Таким образом, исходя из эстетики Аристотеля, катарсис можно истолковать как освобождение от всего, что мешает человеческому счастью (эвдемонии), катарсис есть также стремление к «золотой середине». «Середину же мы назвали серединой между бессилием страстей и их избытком» [2. Т.4. С.341]. Это состояние, которое Платон рассматривает как философскую мудрость.

Аристотель, как и Платон, ставивший науку выше нравственности, в строго выверенной математической пропорции разложил человеческую душу на составные части («Никомахова этика», «Большая этика»), среди которых не нашел места духовности и любви, которую успешно заменил дружбой. Душа в его толковании состоит из 4 частей – двух разумных (научно-теоретической и рассудительной) и двух неразумных (аффективно-страстной и способной к питанию).

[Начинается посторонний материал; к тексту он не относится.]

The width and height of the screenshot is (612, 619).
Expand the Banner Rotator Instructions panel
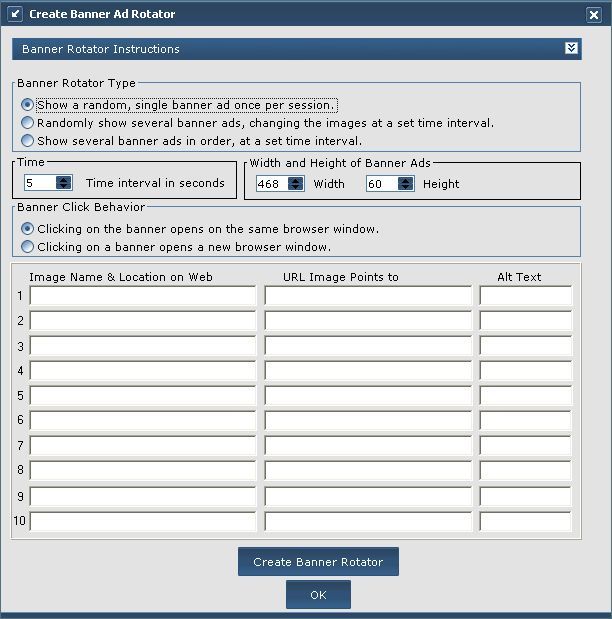point(571,48)
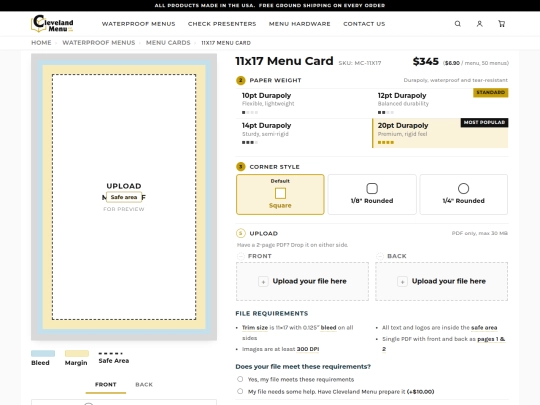Open Waterproof Menus navigation menu
Screen dimensions: 540x405
(x=138, y=24)
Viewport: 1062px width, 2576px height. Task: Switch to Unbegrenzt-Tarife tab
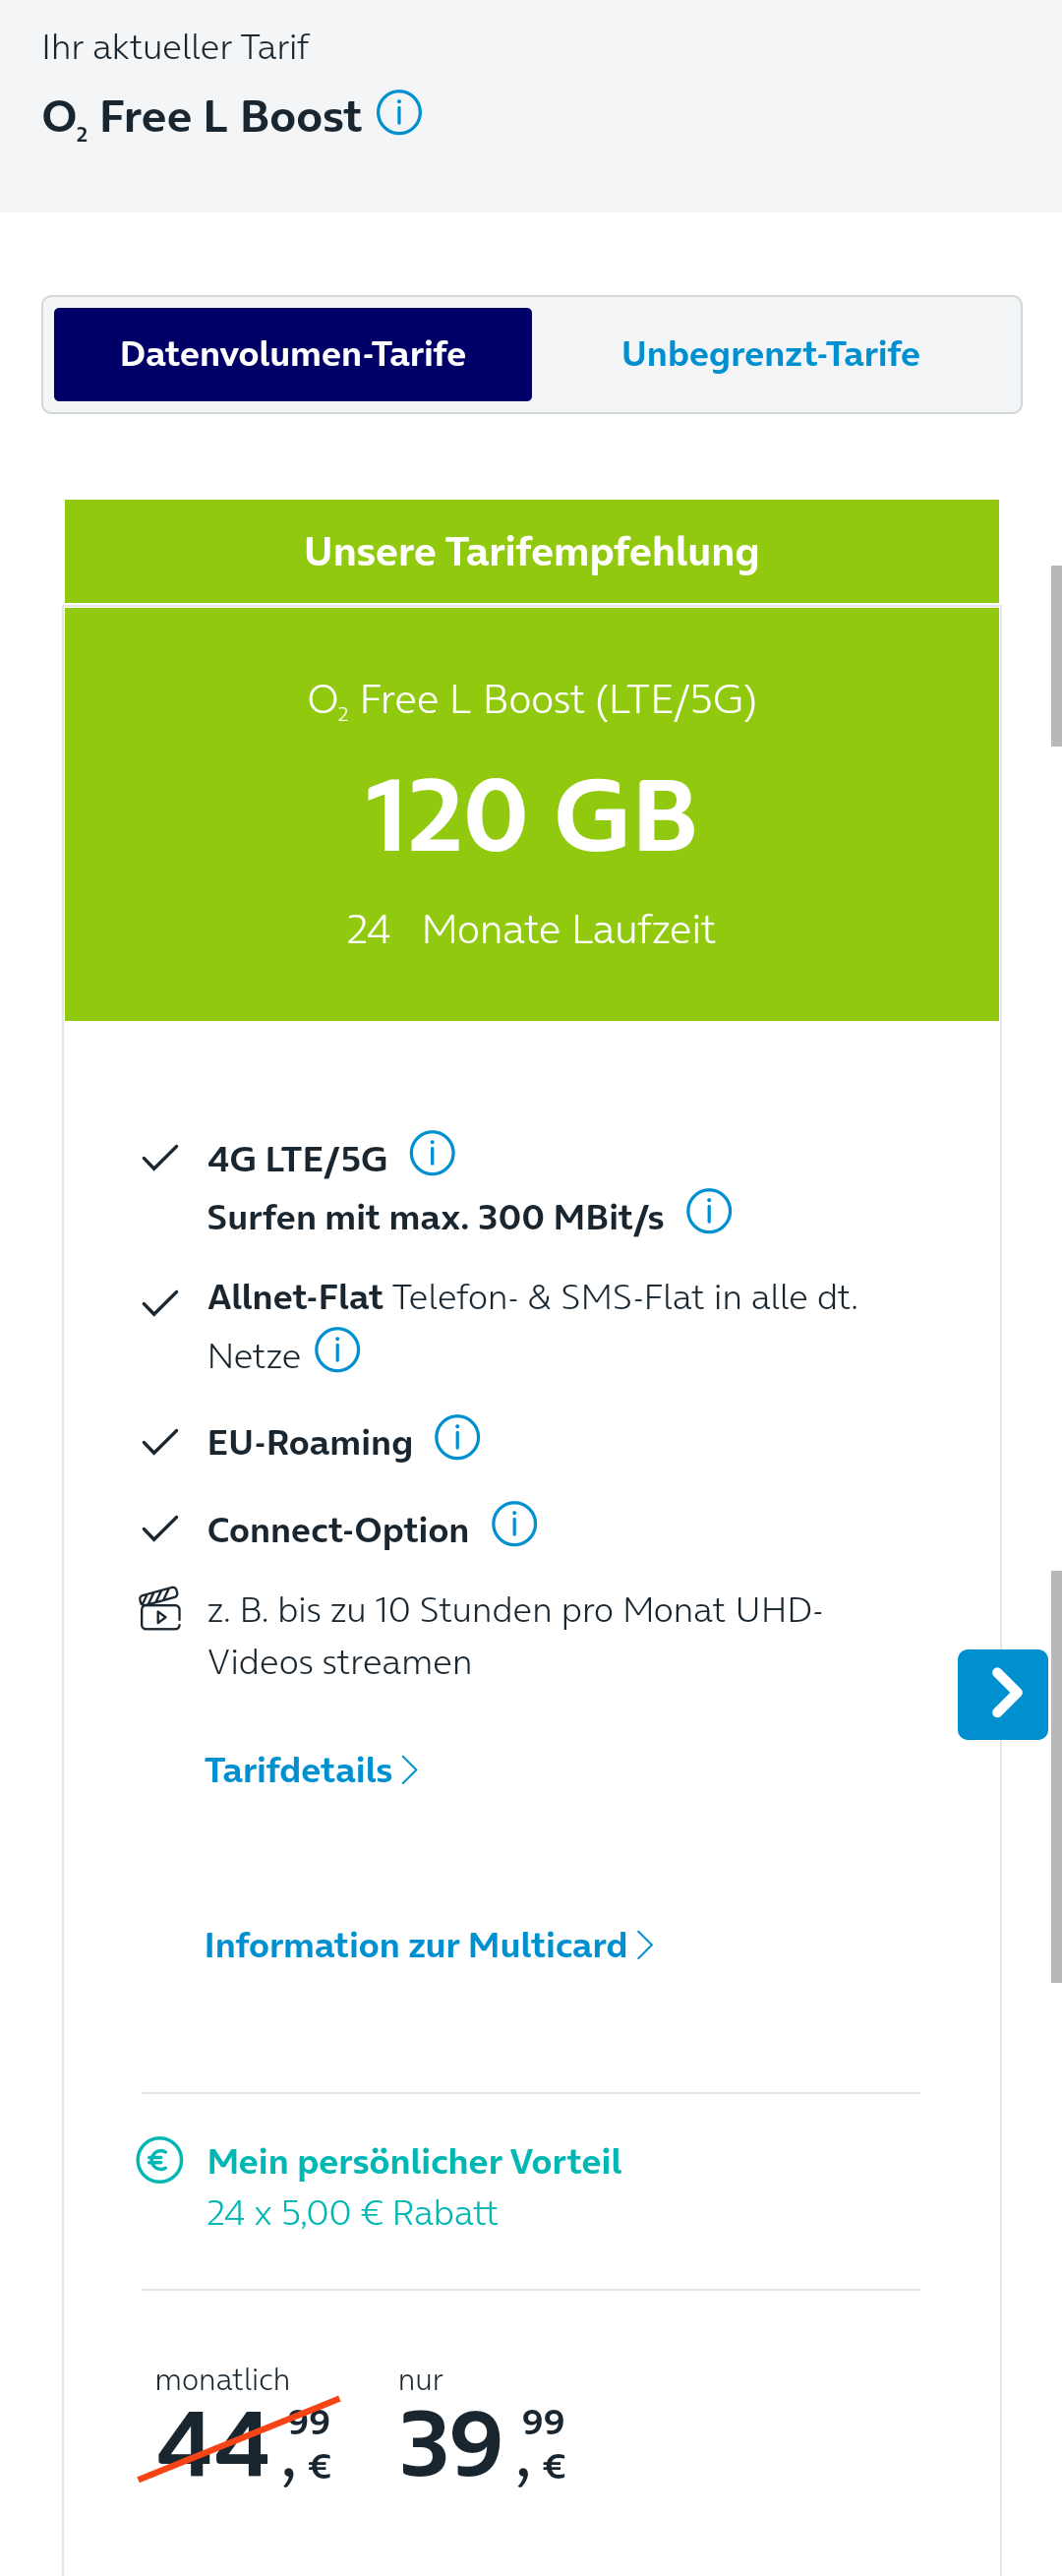[x=770, y=354]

Все эти элементы души есть суть проявления разумного сознания и неразумного подсознания, которые могут быть в разладе и в состоянии гармонической дружбы. «Поскольку душа состоит из нескольких частей, то «одна душа» будет тогда, когда придут в согласие разум и чувства (таким путем она станет единой); и, если в душе будет единство, наступит дружба с самим собой» [1. Т.4. С.368]. Данная аристотелевская теория расчлененной души заложила основы декадентско-модернистского расколотого (раздробленного) сознания, а римская мифология к каждой из частей души приставила божка – гения.

Исходя из вышеизложенного, катарсисом также можно назвать процесс воздействия на неразумную часть души для достижения её единства путём «услаждения» при помощи определённых технических (художественных) приёмов. В связи с этим к объяснению аристотелевского катарсиса наиболее близка, на наш взгляд, медицинская теория «возбуждения» Бернайса, согласно которой, воздействуя определённым образом на зрителя, трагедия в своём словесно-музыкальном оформлении успокаивает аффективную часть души, то есть подавляет животные инстинкты человека, которые сама же и вызывает, приводя его вначале в состояние возбуждения (страха), затем заставляет его страдать, т.е. расслабляться.

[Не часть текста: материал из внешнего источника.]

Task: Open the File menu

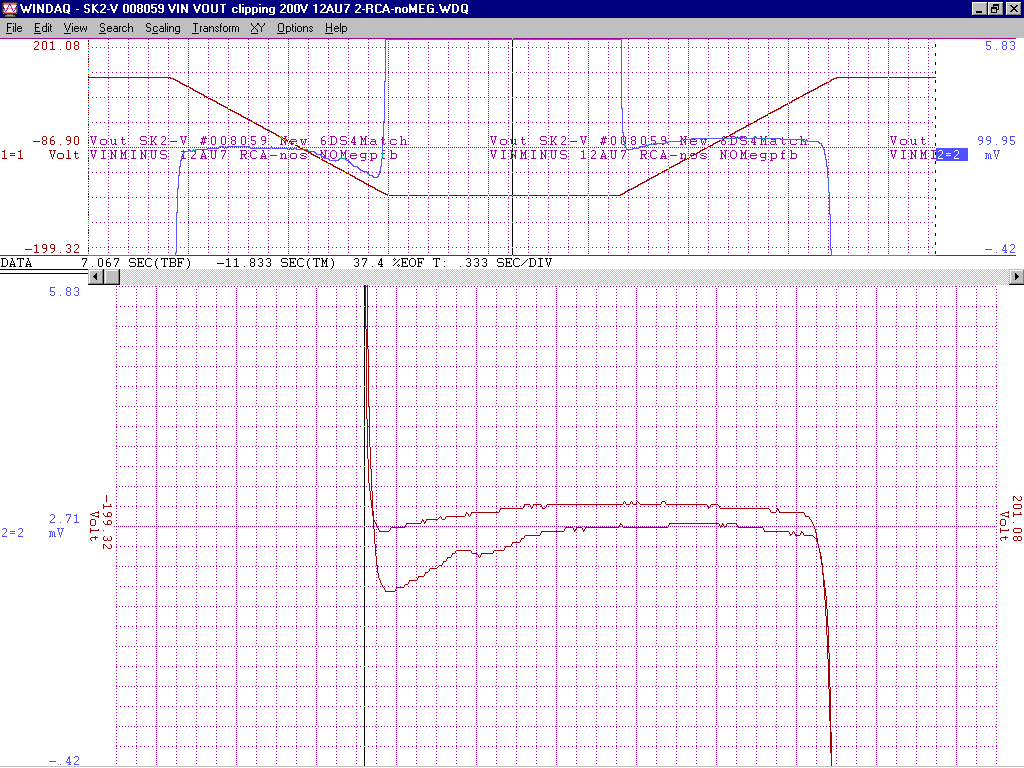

Следствием античной философии и мифологии естественным становится состояние расслоения, а не целостности человеческой личности, которое проявляется в творческом акте с наибольшей полнотой как состояние одержимости, а попросту безумия. Античный европейский гуманизм, разделивший человека на две составляющие – телесную (материально-чувственную) и философскую (научно-разумную), разрабатывает философские и этико-эстетические теории, закрепляющие данное подразделение в искусстве и в художественном индивидуальном творчестве. В столкновении с христианством античный гуманизм несколько отступает, но не исчезает, а вливаясь в западное христианство, закрепляется в католицизме в виде экстатически-чувственного, а в протестантизме – в виде прагматически-индивидуалистического научно-философского гуманизма.

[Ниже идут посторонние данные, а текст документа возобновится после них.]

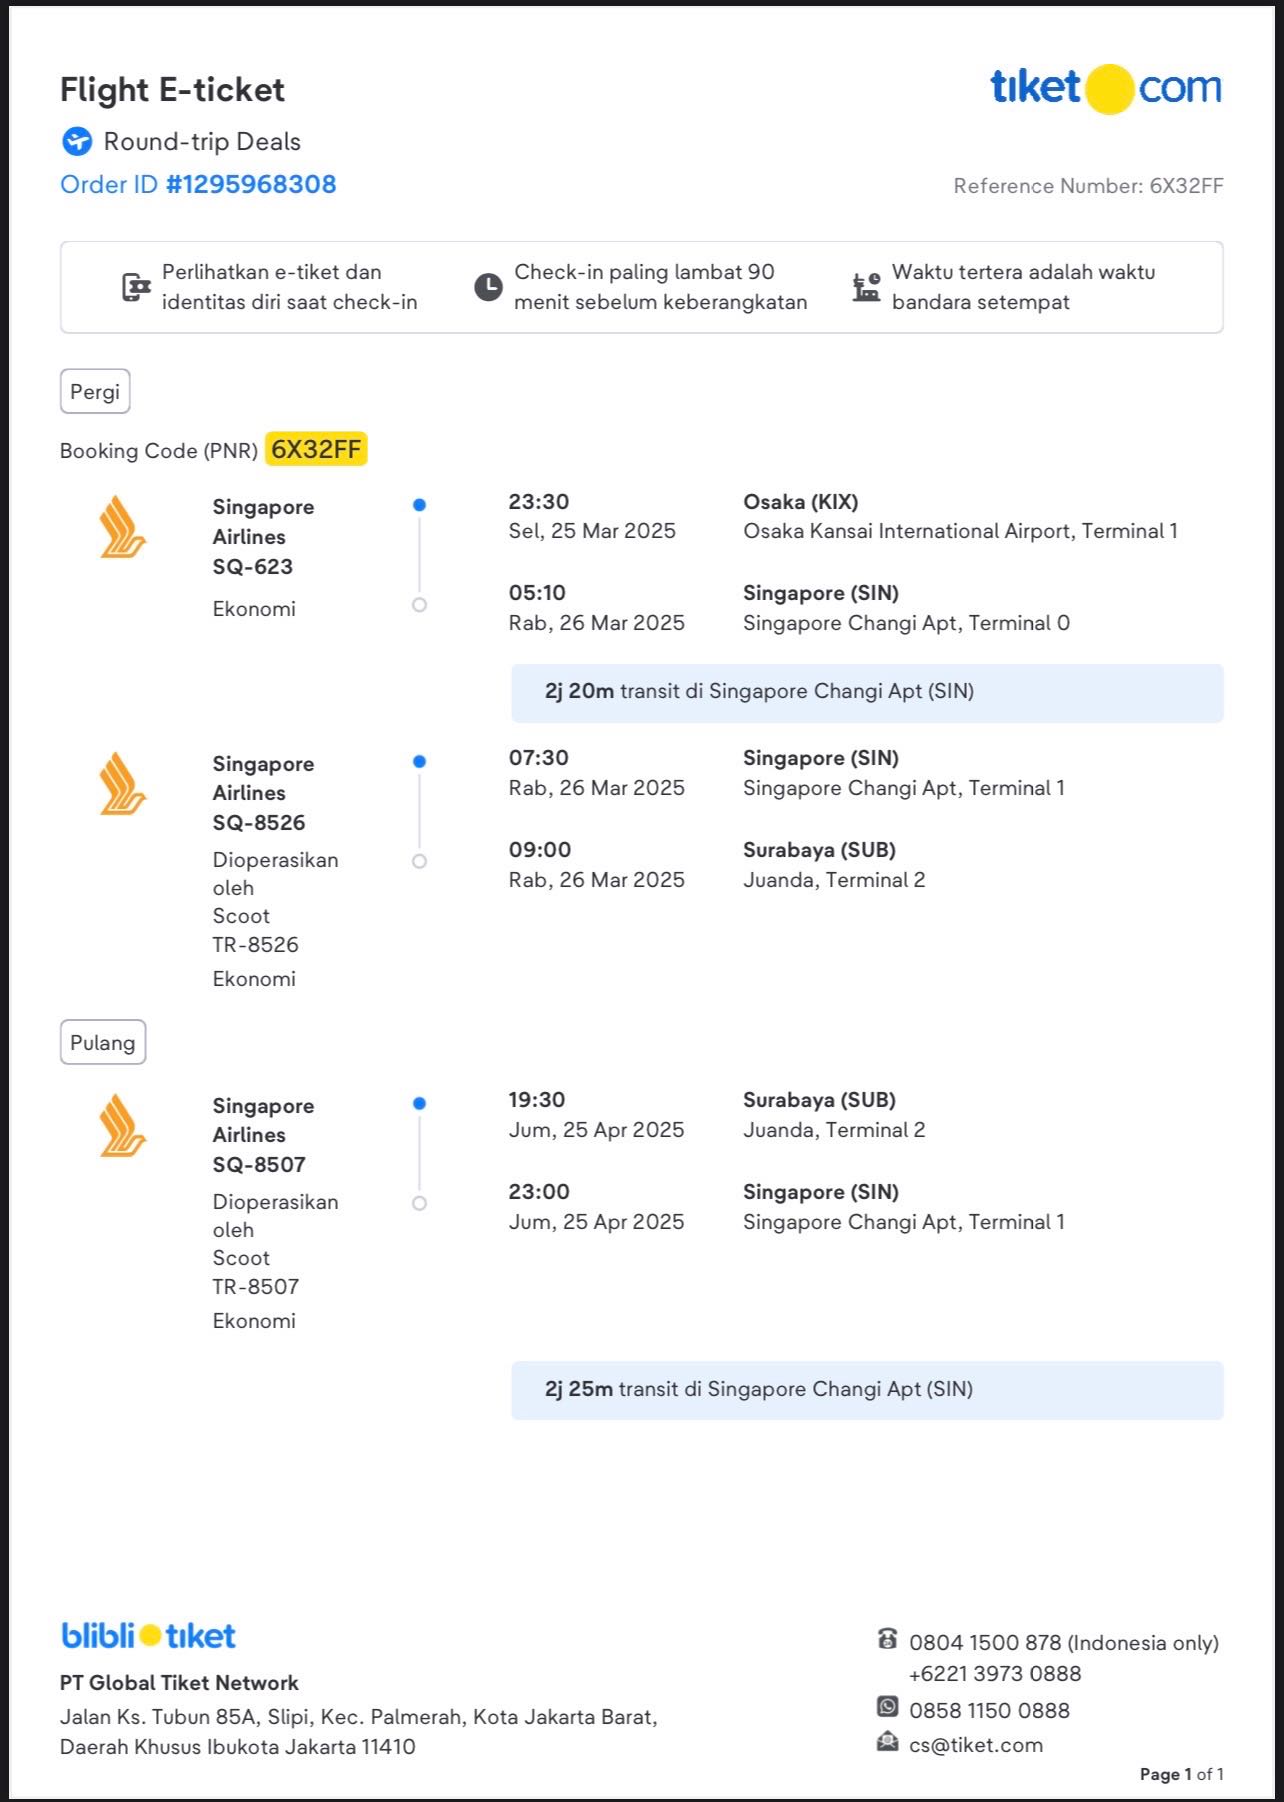The height and width of the screenshot is (1802, 1284).
Task: Select the Pergi label tag
Action: point(95,391)
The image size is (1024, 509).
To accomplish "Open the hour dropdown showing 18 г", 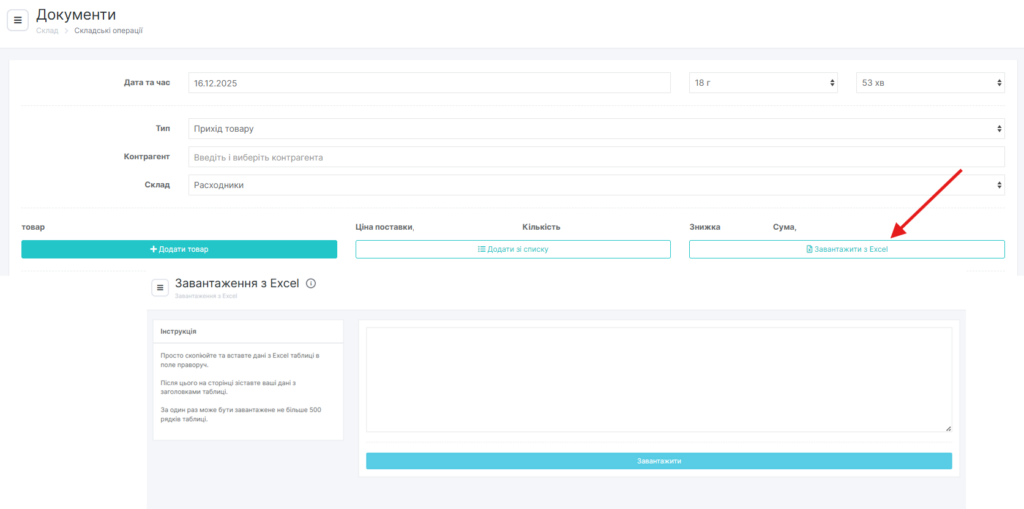I will click(763, 83).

Таким образом, древнегреческие концепции творчества, формировавшиеся в дохристианском обществе, были отражением основных тенденций развития гуманистического мышления от иррационального к рациональному, от мифологического к философскому, которые при столкновении с христианством значительно ослабляли его, размывая критерии добра и зла, совмещая языческую, христианскую и философскую ценностные системы.

2007

Литература

 

1.     Аристотель. Соч. в 4 т. / Аристотель. –Т.4. – М., 1984.

2.     Аристотель и античная трагедия. – М., 1978.

3.     Гомер. Илиада. – М., 1967.

4.     Ницше Ф. Избранное / Ф. Ницше. – М., 1990.

5.     Платон. Собрание сочинений в 4 т. / Платон. – Т.2. – М., 1993.

6.     Платон. Государство. Законы. Политика / Платон. – М., 1998.

7.     Платон. Диалоги / Платон. – Ростов-на-Дону, 1998.